Input records

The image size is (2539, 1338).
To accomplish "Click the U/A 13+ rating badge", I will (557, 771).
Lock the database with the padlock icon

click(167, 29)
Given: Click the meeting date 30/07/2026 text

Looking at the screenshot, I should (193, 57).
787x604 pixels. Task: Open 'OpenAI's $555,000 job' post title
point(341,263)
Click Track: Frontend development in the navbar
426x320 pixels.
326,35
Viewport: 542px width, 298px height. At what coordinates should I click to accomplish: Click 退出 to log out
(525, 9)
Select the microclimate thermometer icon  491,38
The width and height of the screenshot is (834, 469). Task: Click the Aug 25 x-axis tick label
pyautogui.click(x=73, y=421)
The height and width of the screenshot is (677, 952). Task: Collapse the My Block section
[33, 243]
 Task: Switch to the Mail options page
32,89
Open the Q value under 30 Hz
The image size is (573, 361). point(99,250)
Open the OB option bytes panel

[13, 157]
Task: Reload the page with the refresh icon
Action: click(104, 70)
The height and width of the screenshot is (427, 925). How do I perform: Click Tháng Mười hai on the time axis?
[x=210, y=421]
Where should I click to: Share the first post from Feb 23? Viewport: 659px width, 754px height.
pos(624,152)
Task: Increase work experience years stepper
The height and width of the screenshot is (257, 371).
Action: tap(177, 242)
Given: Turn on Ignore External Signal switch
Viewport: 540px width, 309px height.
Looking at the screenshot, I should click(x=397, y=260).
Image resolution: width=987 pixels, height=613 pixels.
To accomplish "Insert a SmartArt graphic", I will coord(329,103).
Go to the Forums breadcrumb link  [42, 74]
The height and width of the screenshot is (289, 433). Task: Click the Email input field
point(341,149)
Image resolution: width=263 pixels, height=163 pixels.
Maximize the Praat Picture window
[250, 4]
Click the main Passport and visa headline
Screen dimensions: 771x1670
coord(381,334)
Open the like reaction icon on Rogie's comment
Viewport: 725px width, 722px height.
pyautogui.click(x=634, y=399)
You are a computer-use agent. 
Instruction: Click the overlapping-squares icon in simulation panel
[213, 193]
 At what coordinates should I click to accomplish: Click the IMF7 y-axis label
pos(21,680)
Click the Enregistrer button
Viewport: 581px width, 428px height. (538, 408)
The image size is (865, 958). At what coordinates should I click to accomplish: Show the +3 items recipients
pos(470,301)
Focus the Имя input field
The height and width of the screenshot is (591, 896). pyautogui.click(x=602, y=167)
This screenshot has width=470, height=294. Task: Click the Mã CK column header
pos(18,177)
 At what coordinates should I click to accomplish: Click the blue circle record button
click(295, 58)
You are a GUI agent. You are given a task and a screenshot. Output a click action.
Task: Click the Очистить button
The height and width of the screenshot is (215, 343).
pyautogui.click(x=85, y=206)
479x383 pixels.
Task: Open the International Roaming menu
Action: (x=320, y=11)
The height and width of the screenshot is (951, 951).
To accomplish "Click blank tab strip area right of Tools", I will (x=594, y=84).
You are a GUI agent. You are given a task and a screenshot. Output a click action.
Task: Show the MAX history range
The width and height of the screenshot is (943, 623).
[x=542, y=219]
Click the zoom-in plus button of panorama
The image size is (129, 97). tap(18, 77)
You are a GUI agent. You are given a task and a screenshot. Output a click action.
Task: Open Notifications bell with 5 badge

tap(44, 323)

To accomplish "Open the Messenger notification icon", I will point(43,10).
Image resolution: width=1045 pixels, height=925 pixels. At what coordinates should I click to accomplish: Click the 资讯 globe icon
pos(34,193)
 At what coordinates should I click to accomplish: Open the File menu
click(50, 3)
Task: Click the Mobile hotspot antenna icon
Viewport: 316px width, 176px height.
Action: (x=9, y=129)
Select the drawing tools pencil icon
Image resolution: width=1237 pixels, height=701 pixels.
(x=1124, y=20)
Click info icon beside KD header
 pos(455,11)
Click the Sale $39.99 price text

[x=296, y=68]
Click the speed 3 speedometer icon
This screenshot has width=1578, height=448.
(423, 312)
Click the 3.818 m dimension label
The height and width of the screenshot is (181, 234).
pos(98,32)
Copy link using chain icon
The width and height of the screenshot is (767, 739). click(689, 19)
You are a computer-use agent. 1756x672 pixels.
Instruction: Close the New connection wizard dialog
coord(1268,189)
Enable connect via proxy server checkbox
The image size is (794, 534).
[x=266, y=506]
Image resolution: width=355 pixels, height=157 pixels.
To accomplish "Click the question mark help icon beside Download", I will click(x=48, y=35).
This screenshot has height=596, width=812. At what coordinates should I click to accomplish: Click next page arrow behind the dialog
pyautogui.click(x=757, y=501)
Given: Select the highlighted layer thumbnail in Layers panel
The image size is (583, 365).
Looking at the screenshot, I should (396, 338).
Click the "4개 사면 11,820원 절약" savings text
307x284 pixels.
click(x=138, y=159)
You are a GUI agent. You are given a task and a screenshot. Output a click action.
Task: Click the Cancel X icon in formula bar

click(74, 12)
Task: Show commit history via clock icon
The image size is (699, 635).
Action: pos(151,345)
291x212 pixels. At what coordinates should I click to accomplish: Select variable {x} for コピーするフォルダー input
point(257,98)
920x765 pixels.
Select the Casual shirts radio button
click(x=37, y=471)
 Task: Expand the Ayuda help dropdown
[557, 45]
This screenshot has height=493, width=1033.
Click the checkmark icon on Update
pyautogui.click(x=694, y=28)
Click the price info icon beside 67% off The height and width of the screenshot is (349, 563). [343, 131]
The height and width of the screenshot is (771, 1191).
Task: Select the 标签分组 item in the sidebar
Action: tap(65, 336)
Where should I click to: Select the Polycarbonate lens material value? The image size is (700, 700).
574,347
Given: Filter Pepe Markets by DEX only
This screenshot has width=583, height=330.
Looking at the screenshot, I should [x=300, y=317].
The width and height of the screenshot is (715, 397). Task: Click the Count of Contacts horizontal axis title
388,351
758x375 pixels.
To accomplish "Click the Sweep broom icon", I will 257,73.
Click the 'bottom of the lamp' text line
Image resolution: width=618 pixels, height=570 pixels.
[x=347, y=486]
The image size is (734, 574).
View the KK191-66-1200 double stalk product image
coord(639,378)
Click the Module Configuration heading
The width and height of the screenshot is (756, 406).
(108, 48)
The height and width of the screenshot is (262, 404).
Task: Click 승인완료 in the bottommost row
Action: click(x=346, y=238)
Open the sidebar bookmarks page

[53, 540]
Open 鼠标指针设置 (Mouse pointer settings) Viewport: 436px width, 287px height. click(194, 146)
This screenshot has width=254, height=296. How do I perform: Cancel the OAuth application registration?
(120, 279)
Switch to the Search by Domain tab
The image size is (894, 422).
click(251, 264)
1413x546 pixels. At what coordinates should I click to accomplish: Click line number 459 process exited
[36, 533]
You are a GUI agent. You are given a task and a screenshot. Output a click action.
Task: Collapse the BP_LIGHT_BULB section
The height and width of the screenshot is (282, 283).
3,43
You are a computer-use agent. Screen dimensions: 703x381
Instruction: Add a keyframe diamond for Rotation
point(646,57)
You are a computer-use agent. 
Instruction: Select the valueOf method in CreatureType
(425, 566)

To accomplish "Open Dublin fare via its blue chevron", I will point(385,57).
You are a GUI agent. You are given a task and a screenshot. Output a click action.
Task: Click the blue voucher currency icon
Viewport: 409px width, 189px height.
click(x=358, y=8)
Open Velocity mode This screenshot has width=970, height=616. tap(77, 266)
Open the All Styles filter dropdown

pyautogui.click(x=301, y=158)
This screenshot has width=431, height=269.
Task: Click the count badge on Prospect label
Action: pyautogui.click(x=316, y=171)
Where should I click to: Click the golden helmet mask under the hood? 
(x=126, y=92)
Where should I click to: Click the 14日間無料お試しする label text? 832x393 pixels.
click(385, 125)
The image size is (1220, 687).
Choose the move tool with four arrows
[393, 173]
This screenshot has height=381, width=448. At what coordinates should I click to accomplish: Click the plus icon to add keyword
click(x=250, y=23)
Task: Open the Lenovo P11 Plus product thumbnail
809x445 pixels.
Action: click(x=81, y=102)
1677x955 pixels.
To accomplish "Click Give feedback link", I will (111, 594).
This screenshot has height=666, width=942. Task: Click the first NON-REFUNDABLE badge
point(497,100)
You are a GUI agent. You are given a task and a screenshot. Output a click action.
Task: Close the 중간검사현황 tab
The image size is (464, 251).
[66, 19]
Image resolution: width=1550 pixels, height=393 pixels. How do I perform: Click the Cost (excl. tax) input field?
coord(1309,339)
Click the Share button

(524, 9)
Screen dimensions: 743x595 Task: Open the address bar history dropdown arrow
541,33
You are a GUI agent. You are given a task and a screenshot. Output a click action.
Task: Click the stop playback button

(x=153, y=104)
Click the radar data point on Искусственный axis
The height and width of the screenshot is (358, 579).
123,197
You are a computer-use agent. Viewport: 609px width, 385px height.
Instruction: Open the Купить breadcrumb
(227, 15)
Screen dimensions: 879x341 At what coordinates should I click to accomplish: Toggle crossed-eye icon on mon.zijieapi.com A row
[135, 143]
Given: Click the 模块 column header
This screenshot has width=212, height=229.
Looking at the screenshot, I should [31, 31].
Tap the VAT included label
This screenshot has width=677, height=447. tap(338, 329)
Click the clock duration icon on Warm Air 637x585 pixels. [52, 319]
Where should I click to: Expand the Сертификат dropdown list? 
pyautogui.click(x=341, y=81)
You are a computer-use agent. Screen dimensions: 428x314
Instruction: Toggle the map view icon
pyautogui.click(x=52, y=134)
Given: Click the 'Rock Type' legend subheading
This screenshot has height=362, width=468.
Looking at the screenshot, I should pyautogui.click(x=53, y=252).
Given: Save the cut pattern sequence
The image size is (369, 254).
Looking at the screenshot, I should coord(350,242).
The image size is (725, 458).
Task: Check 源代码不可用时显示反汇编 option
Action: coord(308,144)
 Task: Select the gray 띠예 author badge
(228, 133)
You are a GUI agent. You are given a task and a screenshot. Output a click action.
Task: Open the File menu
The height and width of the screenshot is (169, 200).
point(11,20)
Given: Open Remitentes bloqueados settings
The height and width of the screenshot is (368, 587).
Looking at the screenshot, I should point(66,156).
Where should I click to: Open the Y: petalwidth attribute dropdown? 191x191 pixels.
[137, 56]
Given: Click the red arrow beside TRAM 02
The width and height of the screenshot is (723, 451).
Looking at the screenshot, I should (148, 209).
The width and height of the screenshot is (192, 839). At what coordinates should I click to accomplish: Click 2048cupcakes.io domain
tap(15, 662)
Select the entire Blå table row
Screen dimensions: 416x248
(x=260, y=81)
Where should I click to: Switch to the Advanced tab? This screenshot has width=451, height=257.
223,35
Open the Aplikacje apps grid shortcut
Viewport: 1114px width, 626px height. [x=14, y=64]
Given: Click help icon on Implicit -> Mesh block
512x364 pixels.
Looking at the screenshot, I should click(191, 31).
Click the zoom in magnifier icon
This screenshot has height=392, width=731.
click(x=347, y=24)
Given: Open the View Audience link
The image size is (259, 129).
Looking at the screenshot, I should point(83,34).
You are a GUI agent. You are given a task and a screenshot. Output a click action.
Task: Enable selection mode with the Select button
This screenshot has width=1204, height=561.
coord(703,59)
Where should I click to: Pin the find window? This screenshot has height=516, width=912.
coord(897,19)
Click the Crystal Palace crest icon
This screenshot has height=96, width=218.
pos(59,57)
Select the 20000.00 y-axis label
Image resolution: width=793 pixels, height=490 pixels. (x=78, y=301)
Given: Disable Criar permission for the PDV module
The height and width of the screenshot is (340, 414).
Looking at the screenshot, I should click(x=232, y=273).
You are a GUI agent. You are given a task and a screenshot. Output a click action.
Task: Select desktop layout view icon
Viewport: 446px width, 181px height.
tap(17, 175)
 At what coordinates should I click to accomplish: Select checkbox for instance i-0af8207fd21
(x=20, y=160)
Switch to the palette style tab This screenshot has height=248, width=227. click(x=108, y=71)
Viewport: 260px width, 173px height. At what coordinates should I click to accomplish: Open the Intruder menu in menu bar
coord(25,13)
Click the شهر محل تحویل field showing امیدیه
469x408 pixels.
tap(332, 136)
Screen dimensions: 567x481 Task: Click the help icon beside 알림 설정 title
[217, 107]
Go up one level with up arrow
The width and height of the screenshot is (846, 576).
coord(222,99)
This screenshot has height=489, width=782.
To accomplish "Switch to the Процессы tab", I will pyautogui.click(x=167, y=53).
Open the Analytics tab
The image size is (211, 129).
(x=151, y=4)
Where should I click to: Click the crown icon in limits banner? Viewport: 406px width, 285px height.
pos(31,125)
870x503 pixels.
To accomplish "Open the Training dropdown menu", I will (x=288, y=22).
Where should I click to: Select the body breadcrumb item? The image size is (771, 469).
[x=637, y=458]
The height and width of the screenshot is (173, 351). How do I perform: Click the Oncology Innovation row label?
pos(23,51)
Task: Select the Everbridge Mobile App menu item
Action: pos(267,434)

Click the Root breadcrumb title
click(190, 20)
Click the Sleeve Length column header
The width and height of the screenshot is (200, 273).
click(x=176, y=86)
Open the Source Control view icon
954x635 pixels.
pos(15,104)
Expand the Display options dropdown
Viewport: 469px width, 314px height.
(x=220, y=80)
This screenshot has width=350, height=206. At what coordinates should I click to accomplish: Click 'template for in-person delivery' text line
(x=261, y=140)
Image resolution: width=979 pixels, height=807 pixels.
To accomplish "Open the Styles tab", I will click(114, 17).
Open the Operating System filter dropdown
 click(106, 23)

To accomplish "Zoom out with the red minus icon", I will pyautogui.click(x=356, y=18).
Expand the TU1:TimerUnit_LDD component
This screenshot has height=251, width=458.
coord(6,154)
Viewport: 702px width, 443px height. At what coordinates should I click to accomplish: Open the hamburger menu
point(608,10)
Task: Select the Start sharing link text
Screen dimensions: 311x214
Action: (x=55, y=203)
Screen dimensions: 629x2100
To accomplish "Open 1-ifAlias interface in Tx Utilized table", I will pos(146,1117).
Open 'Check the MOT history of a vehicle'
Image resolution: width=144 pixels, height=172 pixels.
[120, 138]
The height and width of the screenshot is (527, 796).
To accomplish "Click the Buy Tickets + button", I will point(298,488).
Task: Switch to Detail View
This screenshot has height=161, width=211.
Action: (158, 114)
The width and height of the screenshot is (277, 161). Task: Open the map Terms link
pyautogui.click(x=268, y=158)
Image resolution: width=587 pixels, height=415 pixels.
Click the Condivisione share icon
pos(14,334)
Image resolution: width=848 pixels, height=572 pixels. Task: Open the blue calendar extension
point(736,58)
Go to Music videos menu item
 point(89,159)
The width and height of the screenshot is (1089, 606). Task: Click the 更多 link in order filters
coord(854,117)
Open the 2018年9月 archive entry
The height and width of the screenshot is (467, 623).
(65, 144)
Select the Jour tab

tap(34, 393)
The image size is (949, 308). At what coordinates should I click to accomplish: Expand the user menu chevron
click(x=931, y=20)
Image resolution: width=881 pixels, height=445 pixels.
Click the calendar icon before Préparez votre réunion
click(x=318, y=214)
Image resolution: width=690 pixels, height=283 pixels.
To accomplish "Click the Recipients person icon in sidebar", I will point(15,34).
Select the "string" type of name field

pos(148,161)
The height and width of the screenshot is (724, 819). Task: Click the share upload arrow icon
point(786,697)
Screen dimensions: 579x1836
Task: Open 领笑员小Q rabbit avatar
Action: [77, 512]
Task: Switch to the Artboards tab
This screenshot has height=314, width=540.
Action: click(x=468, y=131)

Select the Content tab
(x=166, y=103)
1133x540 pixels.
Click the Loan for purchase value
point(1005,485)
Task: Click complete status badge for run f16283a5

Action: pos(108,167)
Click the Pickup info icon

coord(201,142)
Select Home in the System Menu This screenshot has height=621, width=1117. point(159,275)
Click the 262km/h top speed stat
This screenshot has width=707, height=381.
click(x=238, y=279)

Task
Please make an exact copy of the lines above from the line with "The height and width of the screenshot is (215, 343)." through the line with "The height and width of the screenshot is (951, 951).", both ends included.

Reply to the exercise
The height and width of the screenshot is (215, 343).
pyautogui.click(x=85, y=206)
479x383 pixels.
Task: Open the International Roaming menu
Action: (x=320, y=11)
The height and width of the screenshot is (951, 951).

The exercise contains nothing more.